Herizons Magazine (Spring 2008)
I am not a mainstream media fan, and I haven’t been one for a long time. I like to think that, as I have gotten older, my dynamic and sometimes contradictory critical feminist analysis (can you tell I was a sociology major?) has deepened from the angry polemics of a surly teenager to something a little bit more complex. But, I have to admit, politically speaking, I have been really lazy lately. As I withdrew my attention from celebrity news and headlines that held no interest for me, I wasn’t so conscientious about cultivating a batch of new, alternative news sources.
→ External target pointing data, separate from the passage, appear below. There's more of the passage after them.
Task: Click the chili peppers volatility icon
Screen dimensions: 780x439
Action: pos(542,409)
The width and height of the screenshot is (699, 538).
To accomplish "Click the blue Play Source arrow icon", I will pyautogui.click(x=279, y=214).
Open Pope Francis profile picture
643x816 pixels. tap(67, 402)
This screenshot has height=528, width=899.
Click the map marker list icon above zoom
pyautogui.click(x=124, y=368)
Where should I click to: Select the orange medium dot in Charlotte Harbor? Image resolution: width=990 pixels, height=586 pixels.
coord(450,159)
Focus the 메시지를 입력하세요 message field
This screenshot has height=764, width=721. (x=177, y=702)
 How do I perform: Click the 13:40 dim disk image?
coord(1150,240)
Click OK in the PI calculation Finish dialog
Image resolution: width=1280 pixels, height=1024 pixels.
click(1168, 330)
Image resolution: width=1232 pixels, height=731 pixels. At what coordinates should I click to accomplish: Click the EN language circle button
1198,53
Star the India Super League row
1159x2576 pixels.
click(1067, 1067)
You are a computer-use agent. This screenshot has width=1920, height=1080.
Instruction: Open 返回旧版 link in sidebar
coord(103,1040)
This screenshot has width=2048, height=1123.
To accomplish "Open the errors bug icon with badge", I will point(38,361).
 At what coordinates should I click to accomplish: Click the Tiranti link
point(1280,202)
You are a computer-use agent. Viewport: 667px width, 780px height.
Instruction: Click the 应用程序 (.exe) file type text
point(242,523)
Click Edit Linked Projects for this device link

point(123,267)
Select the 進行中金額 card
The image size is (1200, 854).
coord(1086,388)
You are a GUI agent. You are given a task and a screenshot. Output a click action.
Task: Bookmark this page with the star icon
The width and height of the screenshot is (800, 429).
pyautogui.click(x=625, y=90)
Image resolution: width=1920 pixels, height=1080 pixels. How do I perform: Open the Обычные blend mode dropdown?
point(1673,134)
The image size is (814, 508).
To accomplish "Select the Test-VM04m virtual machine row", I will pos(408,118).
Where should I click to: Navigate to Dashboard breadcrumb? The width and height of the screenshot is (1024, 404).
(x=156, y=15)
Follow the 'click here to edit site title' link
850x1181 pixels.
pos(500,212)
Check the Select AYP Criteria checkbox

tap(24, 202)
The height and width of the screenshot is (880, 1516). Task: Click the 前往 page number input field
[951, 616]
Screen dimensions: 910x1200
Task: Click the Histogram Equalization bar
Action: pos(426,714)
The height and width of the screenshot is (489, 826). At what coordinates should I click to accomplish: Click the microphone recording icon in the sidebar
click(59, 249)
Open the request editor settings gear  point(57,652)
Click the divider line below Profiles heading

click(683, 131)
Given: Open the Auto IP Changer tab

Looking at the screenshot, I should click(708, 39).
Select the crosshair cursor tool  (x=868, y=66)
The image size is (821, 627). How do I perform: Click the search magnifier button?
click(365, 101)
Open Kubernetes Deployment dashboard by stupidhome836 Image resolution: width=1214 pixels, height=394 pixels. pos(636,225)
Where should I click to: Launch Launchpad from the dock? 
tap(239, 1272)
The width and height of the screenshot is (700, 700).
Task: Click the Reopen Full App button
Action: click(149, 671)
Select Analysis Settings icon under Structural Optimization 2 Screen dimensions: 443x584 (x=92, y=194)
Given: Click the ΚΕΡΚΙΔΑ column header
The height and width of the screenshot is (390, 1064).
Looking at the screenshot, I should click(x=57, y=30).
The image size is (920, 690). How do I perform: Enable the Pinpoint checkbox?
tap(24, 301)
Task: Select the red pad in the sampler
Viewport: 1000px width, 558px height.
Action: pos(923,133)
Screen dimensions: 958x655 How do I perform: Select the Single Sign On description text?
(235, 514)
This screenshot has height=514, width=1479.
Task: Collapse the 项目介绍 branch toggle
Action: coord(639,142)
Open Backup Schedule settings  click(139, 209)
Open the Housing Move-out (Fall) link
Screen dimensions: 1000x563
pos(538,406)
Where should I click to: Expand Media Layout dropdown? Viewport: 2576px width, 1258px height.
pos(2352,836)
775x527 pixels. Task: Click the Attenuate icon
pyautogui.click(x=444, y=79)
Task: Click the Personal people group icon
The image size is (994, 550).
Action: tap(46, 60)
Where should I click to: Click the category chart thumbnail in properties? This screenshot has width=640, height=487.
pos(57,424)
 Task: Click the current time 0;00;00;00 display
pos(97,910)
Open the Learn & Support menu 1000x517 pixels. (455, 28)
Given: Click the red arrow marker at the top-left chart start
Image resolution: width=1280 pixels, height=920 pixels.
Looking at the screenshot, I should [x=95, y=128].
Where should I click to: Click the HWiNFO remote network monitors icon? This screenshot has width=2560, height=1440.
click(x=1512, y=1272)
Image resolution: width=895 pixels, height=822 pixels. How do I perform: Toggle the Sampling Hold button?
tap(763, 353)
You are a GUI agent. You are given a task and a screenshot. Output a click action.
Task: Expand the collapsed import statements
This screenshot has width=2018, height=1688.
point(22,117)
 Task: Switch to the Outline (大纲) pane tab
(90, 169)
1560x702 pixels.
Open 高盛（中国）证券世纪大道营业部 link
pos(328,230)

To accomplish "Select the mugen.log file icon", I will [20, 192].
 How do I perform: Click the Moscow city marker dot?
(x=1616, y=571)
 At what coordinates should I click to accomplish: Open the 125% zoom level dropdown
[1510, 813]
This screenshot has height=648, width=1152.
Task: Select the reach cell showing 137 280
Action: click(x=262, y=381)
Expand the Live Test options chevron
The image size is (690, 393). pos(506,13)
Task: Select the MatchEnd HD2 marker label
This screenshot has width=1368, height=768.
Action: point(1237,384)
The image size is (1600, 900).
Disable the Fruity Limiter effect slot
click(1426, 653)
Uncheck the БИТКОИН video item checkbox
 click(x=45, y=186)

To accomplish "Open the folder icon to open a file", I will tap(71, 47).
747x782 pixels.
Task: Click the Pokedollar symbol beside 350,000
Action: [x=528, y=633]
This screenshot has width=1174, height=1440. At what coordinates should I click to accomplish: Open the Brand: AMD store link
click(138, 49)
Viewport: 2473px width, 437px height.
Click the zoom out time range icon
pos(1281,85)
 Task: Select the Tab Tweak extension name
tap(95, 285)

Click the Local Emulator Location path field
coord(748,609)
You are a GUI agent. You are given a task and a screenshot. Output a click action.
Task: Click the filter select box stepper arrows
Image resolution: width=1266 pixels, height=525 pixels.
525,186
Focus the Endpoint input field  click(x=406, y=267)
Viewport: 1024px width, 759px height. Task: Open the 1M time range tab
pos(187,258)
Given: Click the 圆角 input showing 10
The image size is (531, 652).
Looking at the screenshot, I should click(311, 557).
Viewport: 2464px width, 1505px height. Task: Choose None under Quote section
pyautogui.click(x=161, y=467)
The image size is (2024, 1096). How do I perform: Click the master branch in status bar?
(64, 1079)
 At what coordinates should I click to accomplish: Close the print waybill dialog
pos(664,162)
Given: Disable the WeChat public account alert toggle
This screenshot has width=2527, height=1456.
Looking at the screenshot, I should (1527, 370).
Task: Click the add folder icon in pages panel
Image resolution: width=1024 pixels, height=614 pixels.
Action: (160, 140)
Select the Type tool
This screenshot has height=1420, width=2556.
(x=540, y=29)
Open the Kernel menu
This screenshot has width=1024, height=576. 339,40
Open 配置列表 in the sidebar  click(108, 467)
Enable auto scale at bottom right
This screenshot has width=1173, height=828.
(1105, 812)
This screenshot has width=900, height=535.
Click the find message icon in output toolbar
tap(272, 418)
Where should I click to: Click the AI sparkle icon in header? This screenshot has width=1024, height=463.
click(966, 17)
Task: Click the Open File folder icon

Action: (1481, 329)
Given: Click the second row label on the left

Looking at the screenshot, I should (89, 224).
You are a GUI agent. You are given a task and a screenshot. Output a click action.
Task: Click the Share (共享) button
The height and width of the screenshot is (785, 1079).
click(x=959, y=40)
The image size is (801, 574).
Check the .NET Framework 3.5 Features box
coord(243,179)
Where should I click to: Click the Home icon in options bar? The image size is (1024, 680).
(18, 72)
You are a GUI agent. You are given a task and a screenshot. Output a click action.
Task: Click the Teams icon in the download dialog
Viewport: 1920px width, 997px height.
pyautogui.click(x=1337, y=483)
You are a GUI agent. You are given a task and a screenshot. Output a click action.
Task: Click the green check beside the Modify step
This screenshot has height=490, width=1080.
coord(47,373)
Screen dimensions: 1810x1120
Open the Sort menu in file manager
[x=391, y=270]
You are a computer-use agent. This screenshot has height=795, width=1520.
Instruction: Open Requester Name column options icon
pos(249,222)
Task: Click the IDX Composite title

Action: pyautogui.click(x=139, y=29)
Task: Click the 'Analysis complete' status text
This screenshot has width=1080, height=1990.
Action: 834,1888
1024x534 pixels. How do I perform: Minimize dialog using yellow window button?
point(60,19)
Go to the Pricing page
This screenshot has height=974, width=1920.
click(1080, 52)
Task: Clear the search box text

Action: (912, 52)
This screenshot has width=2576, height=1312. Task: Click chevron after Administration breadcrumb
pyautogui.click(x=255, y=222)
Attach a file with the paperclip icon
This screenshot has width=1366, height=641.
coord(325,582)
As the office mate most likely to answer “No” to the question “Did you hear?” Herizons is a welcome addition to my reading list.
When engaged, I am very fast reader. I managed to make my way through nearly half of the Spring 2008 issue of Herizons in one sitting, even with the distraction of preschool music lessons in the background. With the tagline “Women’s News and Feminist Views,” the range of topics in the magazine seemed to be tailored to my interests, namely women—how we are affected by this world, and how we effect change in this world, from multiple perspectives. All of the articles were written in an accessible tone, whether they were focused on issues of global politics or music reviews.
In covering the content of the magazine, I found good reasons to shift my environmental focus to the boreal forest in my own (national) backyard, and got the scoop on what the young gals of today are reading. (It’s not Judy Blume.) I don’t listen to the radio very much, and got some great leads on women recording artists to add to my library. I also liked the fact that I was able to read the work of many Canadian women writers—including Maya Khankhoje, Susan G. Cole, and Tara-Michelle Ziniuk—within one issue.
Not that I ever entirely stopped, but reading Herizons has helped me to get excited about my politics again.